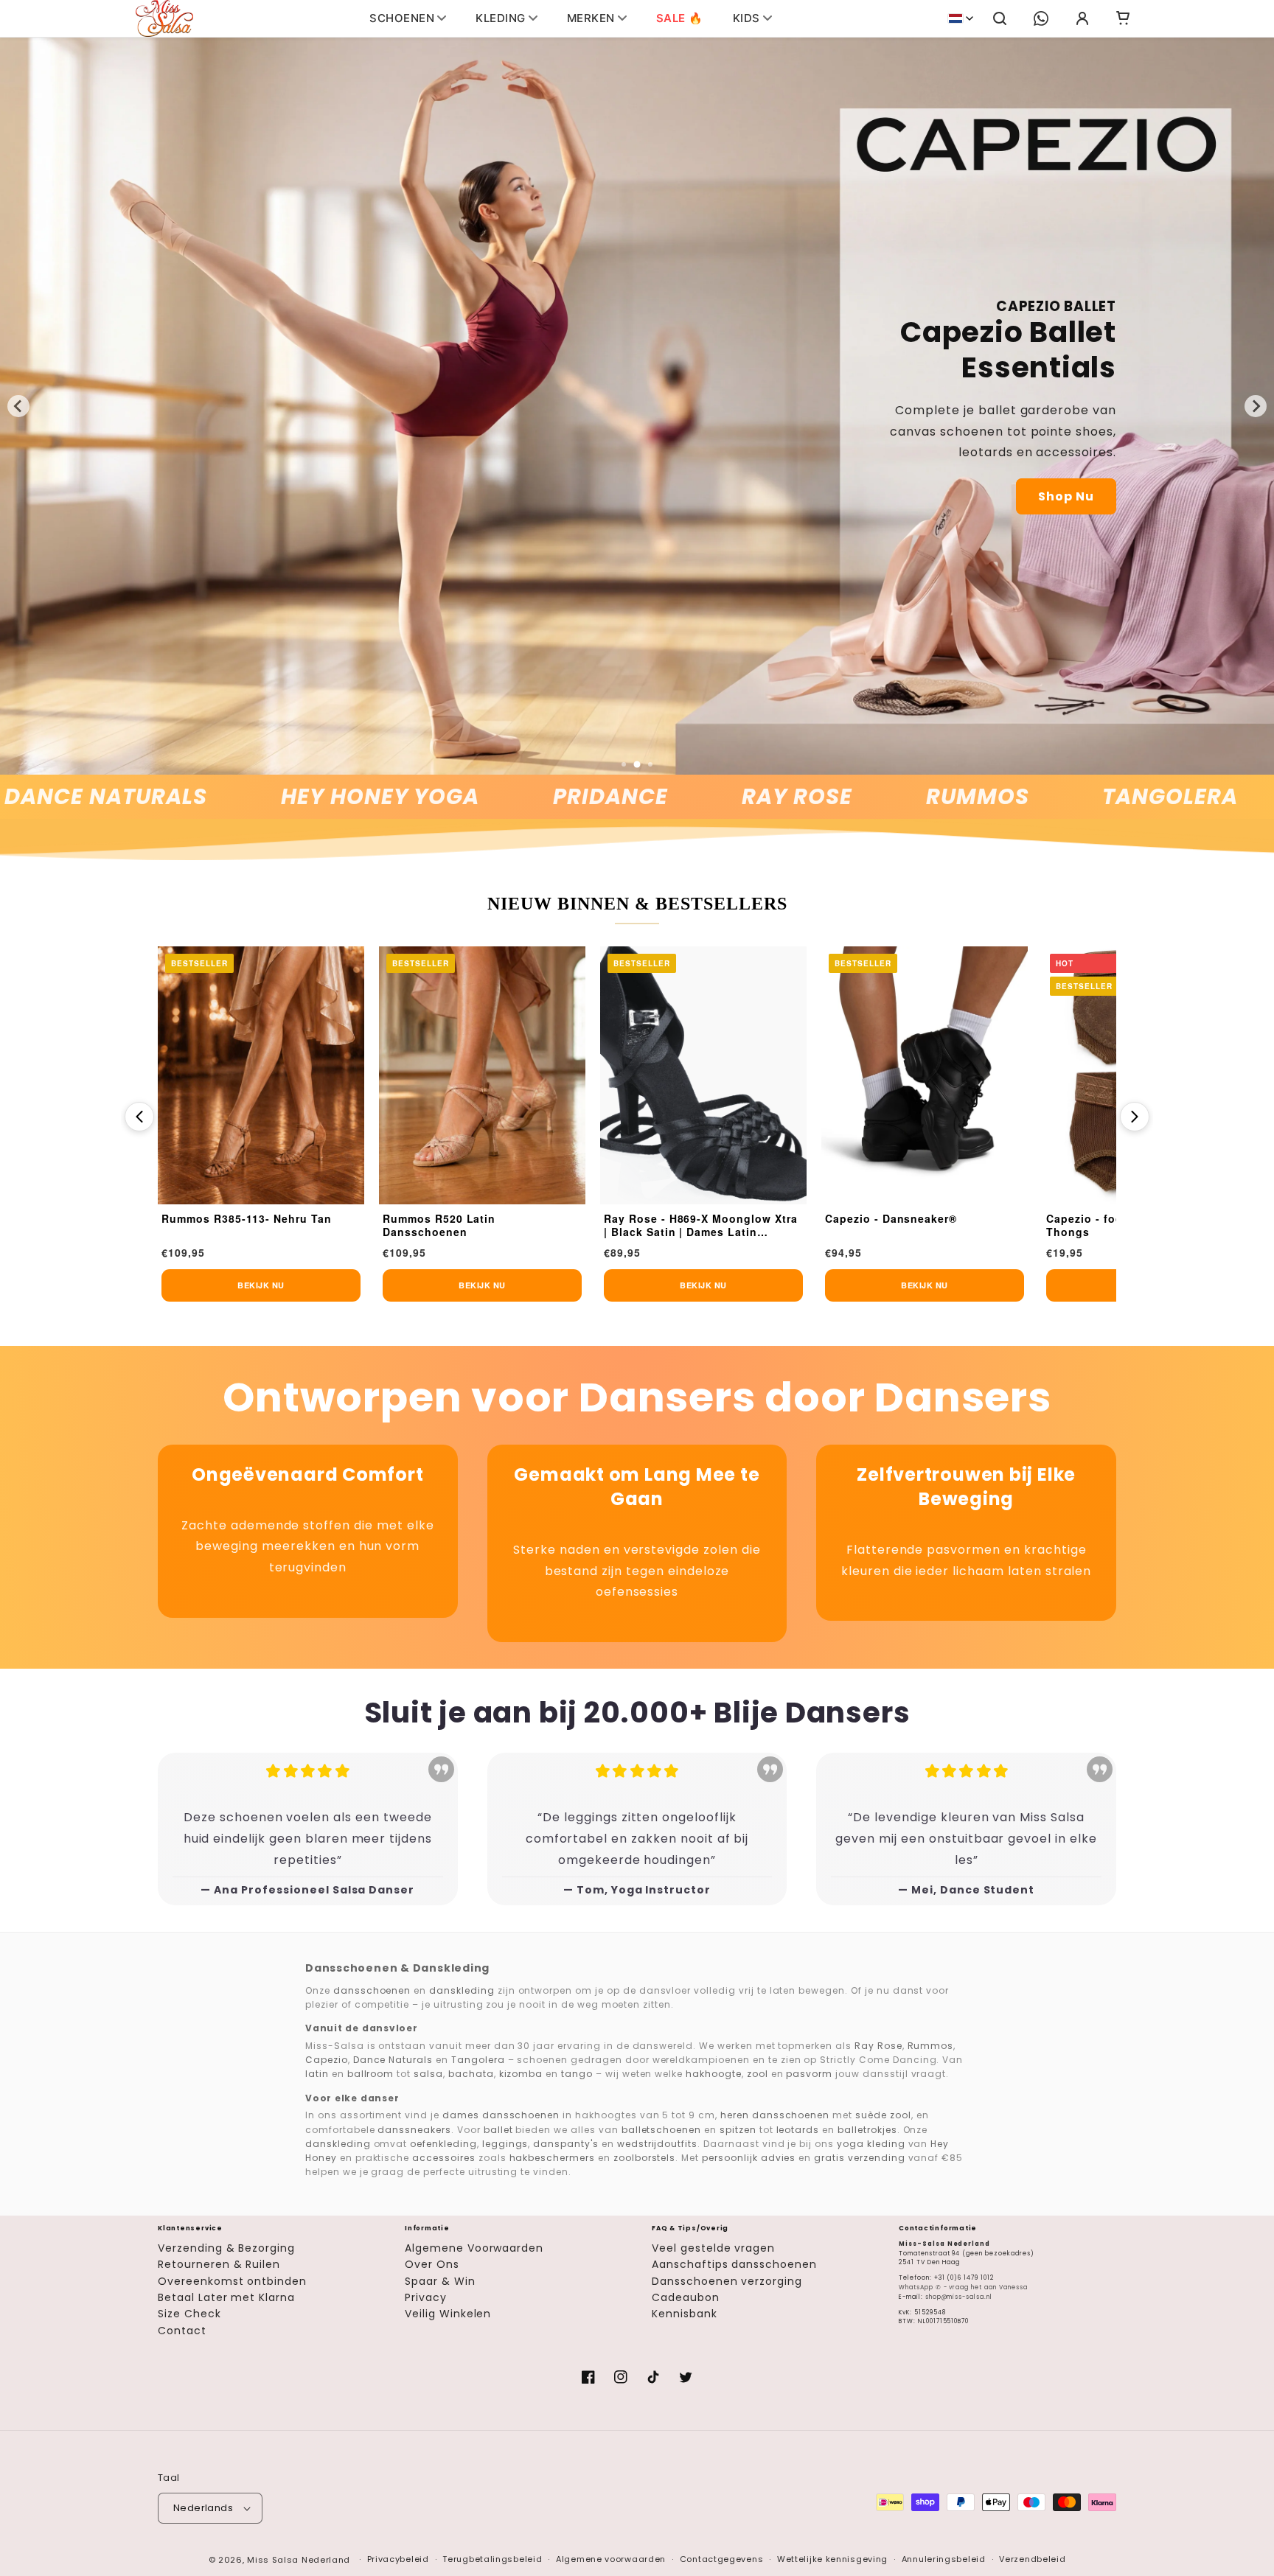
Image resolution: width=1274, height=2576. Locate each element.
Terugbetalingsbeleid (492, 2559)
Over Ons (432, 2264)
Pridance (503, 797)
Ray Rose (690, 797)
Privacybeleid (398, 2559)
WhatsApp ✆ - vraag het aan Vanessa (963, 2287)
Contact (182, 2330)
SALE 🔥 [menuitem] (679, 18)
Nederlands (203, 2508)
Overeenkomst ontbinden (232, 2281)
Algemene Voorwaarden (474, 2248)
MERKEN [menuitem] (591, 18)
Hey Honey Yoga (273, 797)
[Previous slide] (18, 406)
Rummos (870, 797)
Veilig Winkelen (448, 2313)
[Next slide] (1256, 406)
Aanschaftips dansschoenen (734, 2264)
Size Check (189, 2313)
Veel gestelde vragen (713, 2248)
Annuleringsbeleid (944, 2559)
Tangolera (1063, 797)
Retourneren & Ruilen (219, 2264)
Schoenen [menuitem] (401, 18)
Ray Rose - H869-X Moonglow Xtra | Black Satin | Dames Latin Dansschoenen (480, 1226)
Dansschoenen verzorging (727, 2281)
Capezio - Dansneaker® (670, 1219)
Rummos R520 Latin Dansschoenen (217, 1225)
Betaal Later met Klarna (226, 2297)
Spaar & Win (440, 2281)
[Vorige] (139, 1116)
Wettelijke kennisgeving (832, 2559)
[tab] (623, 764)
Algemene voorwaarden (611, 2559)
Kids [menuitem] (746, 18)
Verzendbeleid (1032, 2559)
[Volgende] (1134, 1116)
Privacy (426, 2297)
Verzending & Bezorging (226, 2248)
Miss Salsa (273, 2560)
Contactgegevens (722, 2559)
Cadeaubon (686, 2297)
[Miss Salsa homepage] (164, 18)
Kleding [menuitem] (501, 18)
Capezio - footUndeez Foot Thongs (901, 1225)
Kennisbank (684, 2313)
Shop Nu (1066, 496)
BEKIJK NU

— EXERCISE —
Only the pictures stay behind; copy everything else in the records above exactly.

— FINISHED TASK —
Image resolution: width=1274, height=2576. Locate each element.
Terugbetalingsbeleid (492, 2559)
Over Ons (432, 2264)
Pridance (503, 797)
Ray Rose (690, 797)
Privacybeleid (398, 2559)
WhatsApp ✆ - vraag het aan Vanessa (963, 2287)
Contact (182, 2330)
SALE 🔥 [menuitem] (679, 18)
Nederlands (203, 2508)
Overeenkomst ontbinden (232, 2281)
Algemene Voorwaarden (474, 2248)
MERKEN [menuitem] (591, 18)
Hey Honey Yoga (273, 797)
[Previous slide] (18, 406)
Rummos (870, 797)
Veilig Winkelen (448, 2313)
[Next slide] (1256, 406)
Aanschaftips dansschoenen (734, 2264)
Size Check (189, 2313)
Veel gestelde vragen (713, 2248)
Annuleringsbeleid (944, 2559)
Tangolera (1063, 797)
Retourneren & Ruilen (219, 2264)
Schoenen [menuitem] (401, 18)
Ray Rose - H869-X Moonglow Xtra | Black Satin | Dames Latin Dansschoenen (480, 1226)
Dansschoenen verzorging (727, 2281)
Capezio - Dansneaker® (670, 1219)
Rummos R520 Latin Dansschoenen (217, 1225)
Betaal Later met Klarna (226, 2297)
Spaar & Win (440, 2281)
[Vorige] (139, 1116)
Wettelijke kennisgeving (832, 2559)
[tab] (623, 764)
Algemene voorwaarden (611, 2559)
Kids [menuitem] (746, 18)
Verzendbeleid (1032, 2559)
[Volgende] (1134, 1116)
Privacy (426, 2297)
Verzending & Bezorging (226, 2248)
Miss Salsa (273, 2560)
Contactgegevens (722, 2559)
Cadeaubon (686, 2297)
[Miss Salsa homepage] (164, 18)
Kleding [menuitem] (501, 18)
Capezio - footUndeez Foot Thongs (901, 1225)
Kennisbank (684, 2313)
Shop Nu (1066, 496)
BEKIJK NU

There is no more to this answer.